Narrated by the Brooklyn Dodgers' white batboy, Joey, Lorbiecki's (
Sister Anne's Hands
) heartwarming tale set in 1947 tells two parallel stories. The first
is Jackie Robinson's difficult but ultimately triumphant first season in
the major leagues, and the other is Joey's challenging, but also
triumphant, battle against his own racism. With understated simplicity,
Joey recounts the numerous indignities Robinson endures: taunts from
opposing teams, pitchers aiming at him, hate mail, separate hotels and
some insults inflicted by the batboy himself (e.g., Joey cleans the
shoes of every player except Robinson because, the boy thinks to
himself, "Pops says it ain't right,/ a white boy serving a black man").
Robinson confronts Joey: "There's people out there who don't/ treat me
as a man 'cause my skin is black/.... They don't know what a man is."
Joey chronicles Robinson's gradual progression from outsider to "one of
the guys" as his teammates start defending and working with him.
The final scenes depict
Robinson offering Joey his hand to shake, "one Dodger to another," and
Pops wearing an "I'm for Jackie" button, saying, "That man's earned his
place in history." These moments give added emotional weight to this
straightforward but often moving re-imagining of how an American hero's
struggle and achievement helped transform a nation.

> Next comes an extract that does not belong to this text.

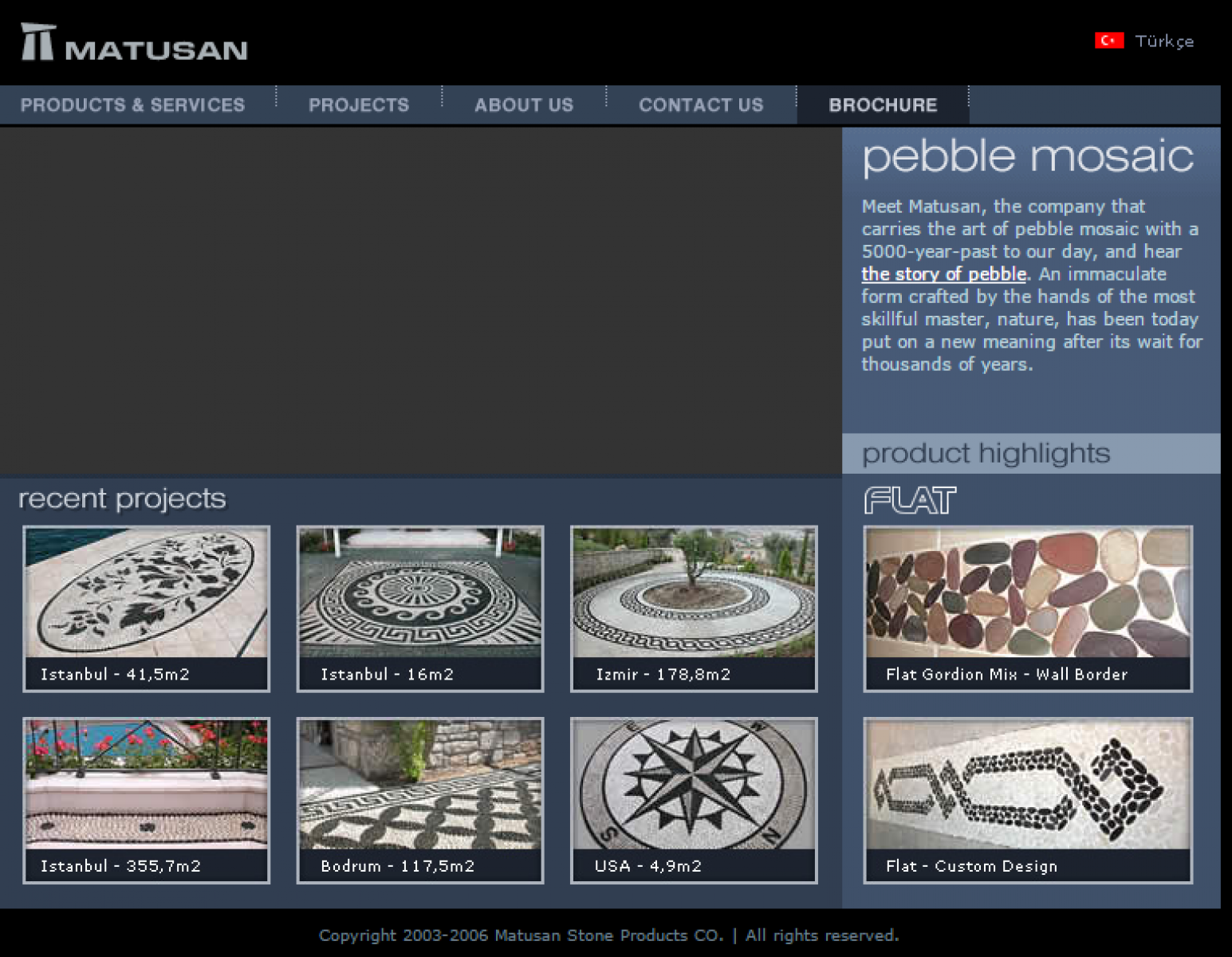This screenshot has height=957, width=1232.
Task: View Flat Custom Design product thumbnail
Action: point(1028,785)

In introducing the book, Joseph tells that he grew up in Brooklyn and loved the Dodgers. But a more important story was about Joseph's own father, who worked on the docks. In his first job, unloading ballast from a big ship, he was part of a long line of men who handed the rough ballast stones hand over hand from the ship's hold, up the stairs, and onto the dock. Joseph's father worked next to an older African-American man, who had a worn and torn pair of gloves on his hands, while Joseph's father's hands were getting all ripped up. At a pause in the movement of stones, the man drew out a pair of new gloves from his back pocket and said to Joseph's father, "Here, son, wear these." Joseph's father said he couldn't take the man's new gloves, but he insisted. Joseph said his father never forgot that, and he never heard his father say anything derogatory about black people, and their home was one in which all people were respected. What Joseph drew from this experience is that a small act of kindness can have huge consequences.